**About this task**
Every line from the one holding "Click the 'TESTINGPOSITIVE" to the end of the entries should be repeated exactly, with the pictures left out.

Stored data entries
· · · · · · ·

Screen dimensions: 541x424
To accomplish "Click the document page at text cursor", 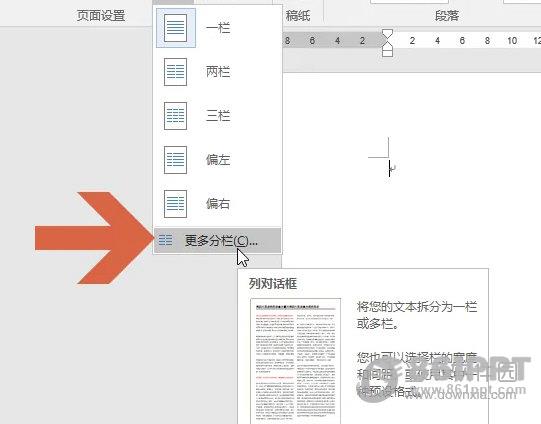I will (x=390, y=168).
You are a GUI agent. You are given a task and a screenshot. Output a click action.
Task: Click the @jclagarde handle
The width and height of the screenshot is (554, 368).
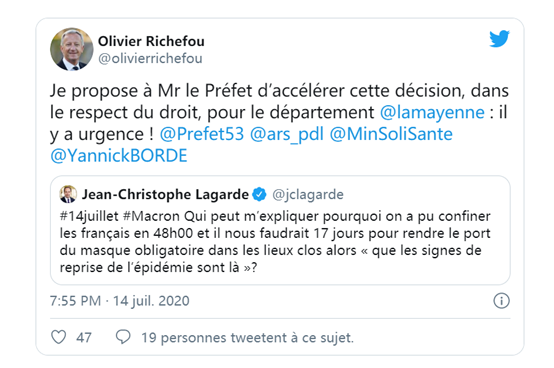(308, 195)
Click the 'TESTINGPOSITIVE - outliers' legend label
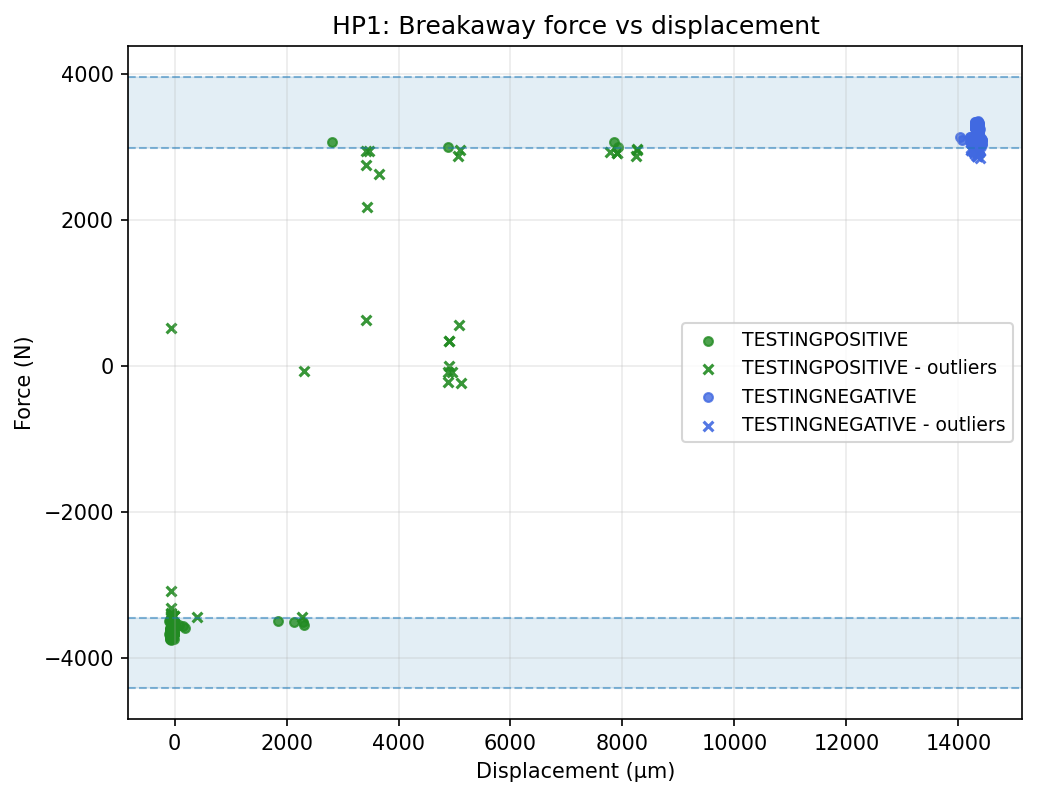1037x797 pixels. click(x=868, y=368)
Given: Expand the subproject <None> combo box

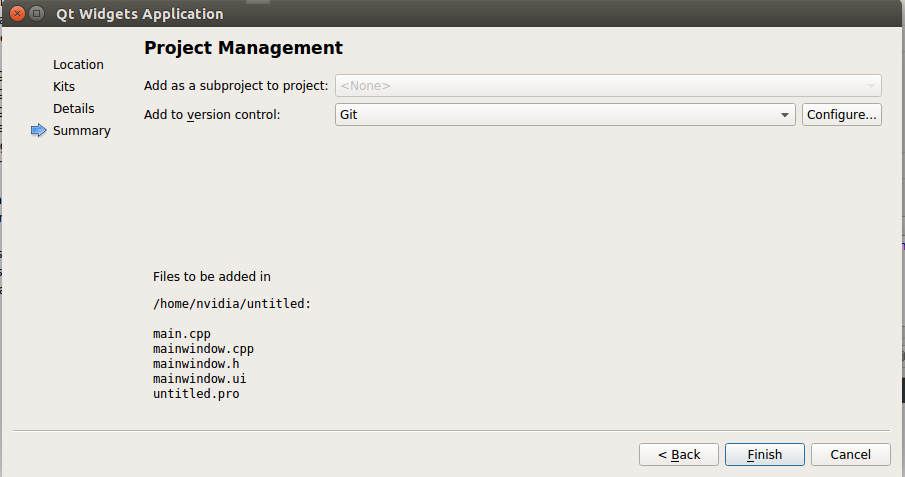Looking at the screenshot, I should (x=608, y=86).
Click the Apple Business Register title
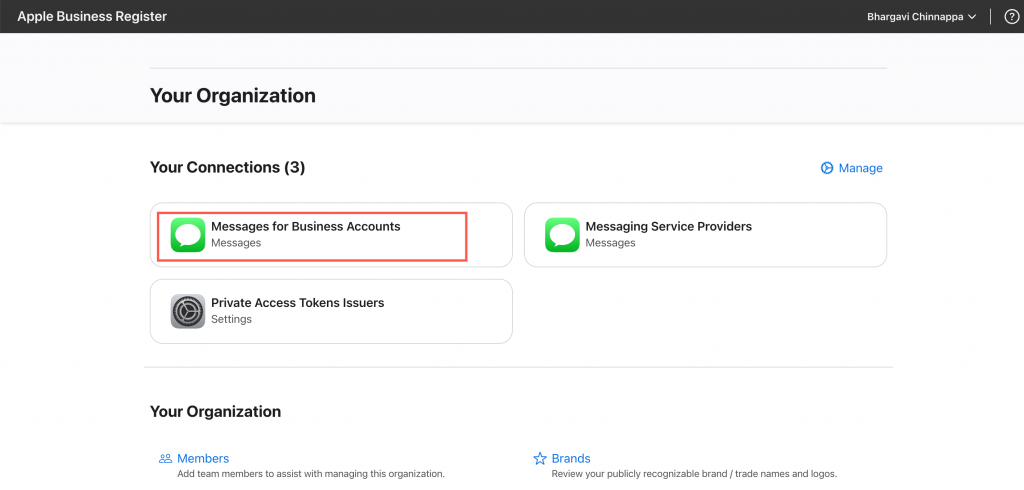This screenshot has width=1024, height=490. click(x=92, y=16)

· · · · · · ·

**Result for this task**
Click the 'TESTINGPOSITIVE - outliers' legend label
1037x797 pixels. click(x=868, y=368)
Given: Expand the subproject <None> combo box

Looking at the screenshot, I should (x=608, y=86).
Click the Apple Business Register title
This screenshot has width=1024, height=490. click(x=92, y=16)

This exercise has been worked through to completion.